◆ **Entries from a pointing dataset**
· · · ·

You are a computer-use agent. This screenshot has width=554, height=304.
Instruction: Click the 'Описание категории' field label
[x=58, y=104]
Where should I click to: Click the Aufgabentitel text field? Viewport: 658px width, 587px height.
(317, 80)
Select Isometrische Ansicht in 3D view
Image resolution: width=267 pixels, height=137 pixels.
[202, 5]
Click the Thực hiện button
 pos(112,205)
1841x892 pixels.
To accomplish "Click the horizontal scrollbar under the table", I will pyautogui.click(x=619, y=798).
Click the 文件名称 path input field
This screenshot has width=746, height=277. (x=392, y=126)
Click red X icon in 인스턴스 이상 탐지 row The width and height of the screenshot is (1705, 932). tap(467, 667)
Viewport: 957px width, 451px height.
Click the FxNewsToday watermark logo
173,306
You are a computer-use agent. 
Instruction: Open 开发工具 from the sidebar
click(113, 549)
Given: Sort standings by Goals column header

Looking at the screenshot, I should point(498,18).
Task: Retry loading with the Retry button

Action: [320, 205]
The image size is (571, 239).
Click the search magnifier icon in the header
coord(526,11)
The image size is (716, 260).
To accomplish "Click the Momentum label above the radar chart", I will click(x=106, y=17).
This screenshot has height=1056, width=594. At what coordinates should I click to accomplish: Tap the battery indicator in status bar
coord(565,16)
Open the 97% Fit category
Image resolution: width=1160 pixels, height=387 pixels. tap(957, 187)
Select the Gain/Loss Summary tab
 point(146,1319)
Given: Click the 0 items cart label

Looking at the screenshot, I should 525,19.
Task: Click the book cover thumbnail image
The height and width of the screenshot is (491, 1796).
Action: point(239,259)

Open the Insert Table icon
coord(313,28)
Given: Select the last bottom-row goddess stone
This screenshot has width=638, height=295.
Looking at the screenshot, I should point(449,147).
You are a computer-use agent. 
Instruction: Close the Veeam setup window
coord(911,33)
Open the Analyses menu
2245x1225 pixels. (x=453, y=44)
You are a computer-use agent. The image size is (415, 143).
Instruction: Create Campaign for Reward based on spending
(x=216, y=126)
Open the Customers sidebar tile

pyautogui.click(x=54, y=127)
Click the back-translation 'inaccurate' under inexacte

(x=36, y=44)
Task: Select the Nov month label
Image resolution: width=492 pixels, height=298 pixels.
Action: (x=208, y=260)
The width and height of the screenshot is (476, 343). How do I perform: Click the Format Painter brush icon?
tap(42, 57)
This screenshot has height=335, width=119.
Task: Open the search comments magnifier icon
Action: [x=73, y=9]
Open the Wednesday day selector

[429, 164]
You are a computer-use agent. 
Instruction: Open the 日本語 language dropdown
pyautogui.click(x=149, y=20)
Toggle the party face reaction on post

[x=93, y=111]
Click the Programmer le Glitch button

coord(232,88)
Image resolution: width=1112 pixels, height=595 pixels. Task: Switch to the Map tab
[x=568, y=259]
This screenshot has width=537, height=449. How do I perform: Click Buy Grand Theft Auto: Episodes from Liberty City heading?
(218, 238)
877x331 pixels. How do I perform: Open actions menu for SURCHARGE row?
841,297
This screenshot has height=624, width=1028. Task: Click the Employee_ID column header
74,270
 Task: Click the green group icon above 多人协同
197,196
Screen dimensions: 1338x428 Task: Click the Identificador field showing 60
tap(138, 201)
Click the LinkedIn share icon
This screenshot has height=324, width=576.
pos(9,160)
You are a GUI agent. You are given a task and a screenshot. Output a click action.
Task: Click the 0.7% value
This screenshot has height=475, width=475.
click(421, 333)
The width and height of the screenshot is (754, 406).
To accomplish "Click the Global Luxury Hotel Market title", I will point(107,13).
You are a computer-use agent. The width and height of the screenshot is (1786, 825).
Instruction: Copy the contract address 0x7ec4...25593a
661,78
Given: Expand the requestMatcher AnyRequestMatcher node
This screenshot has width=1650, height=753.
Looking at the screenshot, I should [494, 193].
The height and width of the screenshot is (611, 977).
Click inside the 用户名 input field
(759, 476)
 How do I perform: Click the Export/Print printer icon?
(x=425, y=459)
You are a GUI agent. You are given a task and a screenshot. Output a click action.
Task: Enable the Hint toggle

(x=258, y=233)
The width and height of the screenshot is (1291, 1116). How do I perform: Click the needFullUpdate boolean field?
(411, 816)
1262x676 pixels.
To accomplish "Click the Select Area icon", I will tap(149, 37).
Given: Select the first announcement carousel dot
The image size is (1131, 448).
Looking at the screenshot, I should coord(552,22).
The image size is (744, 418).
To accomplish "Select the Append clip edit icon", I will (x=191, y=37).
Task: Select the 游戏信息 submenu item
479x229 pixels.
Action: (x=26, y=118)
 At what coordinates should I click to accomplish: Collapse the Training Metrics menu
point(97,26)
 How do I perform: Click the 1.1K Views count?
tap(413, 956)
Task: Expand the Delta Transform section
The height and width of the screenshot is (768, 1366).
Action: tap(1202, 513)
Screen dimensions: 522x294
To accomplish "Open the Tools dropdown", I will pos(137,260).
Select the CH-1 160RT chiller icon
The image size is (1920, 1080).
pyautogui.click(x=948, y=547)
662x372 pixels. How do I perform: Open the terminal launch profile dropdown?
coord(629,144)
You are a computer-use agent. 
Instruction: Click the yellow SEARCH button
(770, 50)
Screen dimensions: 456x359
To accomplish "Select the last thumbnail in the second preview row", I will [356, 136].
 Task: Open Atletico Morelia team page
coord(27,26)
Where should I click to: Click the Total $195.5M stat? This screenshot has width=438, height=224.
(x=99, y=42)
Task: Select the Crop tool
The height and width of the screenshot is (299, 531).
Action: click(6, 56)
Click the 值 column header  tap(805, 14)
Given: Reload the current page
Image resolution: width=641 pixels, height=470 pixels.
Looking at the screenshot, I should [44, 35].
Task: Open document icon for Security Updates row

· · · ·

◆ **SHORT TASK**
Copy every one of the entries above word for word, without changing anything.

◆ **RESPONSE BELOW**
You are a computer-use agent. This screenshot has width=554, height=304.
Instruction: Click the 'Описание категории' field label
[x=58, y=104]
Where should I click to: Click the Aufgabentitel text field? Viewport: 658px width, 587px height.
(317, 80)
Select Isometrische Ansicht in 3D view
Image resolution: width=267 pixels, height=137 pixels.
[202, 5]
Click the Thực hiện button
 pos(112,205)
1841x892 pixels.
To accomplish "Click the horizontal scrollbar under the table", I will pyautogui.click(x=619, y=798).
Click the 文件名称 path input field
This screenshot has width=746, height=277. (x=392, y=126)
Click red X icon in 인스턴스 이상 탐지 row The width and height of the screenshot is (1705, 932). tap(467, 667)
Viewport: 957px width, 451px height.
Click the FxNewsToday watermark logo
173,306
You are a computer-use agent. 
Instruction: Open 开发工具 from the sidebar
click(113, 549)
Given: Sort standings by Goals column header

Looking at the screenshot, I should point(498,18).
Task: Retry loading with the Retry button

Action: [320, 205]
The image size is (571, 239).
Click the search magnifier icon in the header
coord(526,11)
The image size is (716, 260).
To accomplish "Click the Momentum label above the radar chart", I will click(x=106, y=17).
This screenshot has height=1056, width=594. At what coordinates should I click to accomplish: Tap the battery indicator in status bar
coord(565,16)
Open the 97% Fit category
Image resolution: width=1160 pixels, height=387 pixels. tap(957, 187)
Select the Gain/Loss Summary tab
 point(146,1319)
Given: Click the 0 items cart label

Looking at the screenshot, I should 525,19.
Task: Click the book cover thumbnail image
The height and width of the screenshot is (491, 1796).
Action: point(239,259)

Open the Insert Table icon
coord(313,28)
Given: Select the last bottom-row goddess stone
This screenshot has width=638, height=295.
Looking at the screenshot, I should point(449,147).
You are a computer-use agent. 
Instruction: Close the Veeam setup window
coord(911,33)
Open the Analyses menu
2245x1225 pixels. (x=453, y=44)
You are a computer-use agent. The image size is (415, 143).
Instruction: Create Campaign for Reward based on spending
(x=216, y=126)
Open the Customers sidebar tile

pyautogui.click(x=54, y=127)
Click the back-translation 'inaccurate' under inexacte

(x=36, y=44)
Task: Select the Nov month label
Image resolution: width=492 pixels, height=298 pixels.
Action: (x=208, y=260)
The width and height of the screenshot is (476, 343). How do I perform: Click the Format Painter brush icon?
tap(42, 57)
This screenshot has height=335, width=119.
Task: Open the search comments magnifier icon
Action: [x=73, y=9]
Open the Wednesday day selector

[429, 164]
You are a computer-use agent. 
Instruction: Open the 日本語 language dropdown
pyautogui.click(x=149, y=20)
Toggle the party face reaction on post

[x=93, y=111]
Click the Programmer le Glitch button

coord(232,88)
Image resolution: width=1112 pixels, height=595 pixels. Task: Switch to the Map tab
[x=568, y=259]
This screenshot has width=537, height=449. How do I perform: Click Buy Grand Theft Auto: Episodes from Liberty City heading?
(218, 238)
877x331 pixels. How do I perform: Open actions menu for SURCHARGE row?
841,297
This screenshot has height=624, width=1028. Task: Click the Employee_ID column header
74,270
 Task: Click the green group icon above 多人协同
197,196
Screen dimensions: 1338x428 Task: Click the Identificador field showing 60
tap(138, 201)
Click the LinkedIn share icon
This screenshot has height=324, width=576.
pos(9,160)
You are a GUI agent. You are given a task and a screenshot. Output a click action.
Task: Click the 0.7% value
This screenshot has height=475, width=475.
click(421, 333)
The width and height of the screenshot is (754, 406).
To accomplish "Click the Global Luxury Hotel Market title", I will point(107,13).
You are a computer-use agent. The width and height of the screenshot is (1786, 825).
Instruction: Copy the contract address 0x7ec4...25593a
661,78
Given: Expand the requestMatcher AnyRequestMatcher node
This screenshot has width=1650, height=753.
Looking at the screenshot, I should [494, 193].
The height and width of the screenshot is (611, 977).
Click inside the 用户名 input field
(759, 476)
 How do I perform: Click the Export/Print printer icon?
(x=425, y=459)
You are a GUI agent. You are given a task and a screenshot. Output a click action.
Task: Enable the Hint toggle

(x=258, y=233)
The width and height of the screenshot is (1291, 1116). How do I perform: Click the needFullUpdate boolean field?
(411, 816)
1262x676 pixels.
To accomplish "Click the Select Area icon", I will tap(149, 37).
Given: Select the first announcement carousel dot
The image size is (1131, 448).
Looking at the screenshot, I should coord(552,22).
The image size is (744, 418).
To accomplish "Select the Append clip edit icon", I will (x=191, y=37).
Task: Select the 游戏信息 submenu item
479x229 pixels.
Action: (x=26, y=118)
 At what coordinates should I click to accomplish: Collapse the Training Metrics menu
point(97,26)
 How do I perform: Click the 1.1K Views count?
tap(413, 956)
Task: Expand the Delta Transform section
The height and width of the screenshot is (768, 1366).
Action: tap(1202, 513)
Screen dimensions: 522x294
To accomplish "Open the Tools dropdown", I will pos(137,260).
Select the CH-1 160RT chiller icon
The image size is (1920, 1080).
pyautogui.click(x=948, y=547)
662x372 pixels. How do I perform: Open the terminal launch profile dropdown?
coord(629,144)
You are a computer-use agent. 
Instruction: Click the yellow SEARCH button
(770, 50)
Screen dimensions: 456x359
To accomplish "Select the last thumbnail in the second preview row", I will [356, 136].
 Task: Open Atletico Morelia team page
coord(27,26)
Where should I click to: Click the Total $195.5M stat? This screenshot has width=438, height=224.
(x=99, y=42)
Task: Select the Crop tool
The height and width of the screenshot is (299, 531).
Action: click(6, 56)
Click the 值 column header  tap(805, 14)
Given: Reload the current page
Image resolution: width=641 pixels, height=470 pixels.
Looking at the screenshot, I should [44, 35].
Task: Open document icon for Security Updates row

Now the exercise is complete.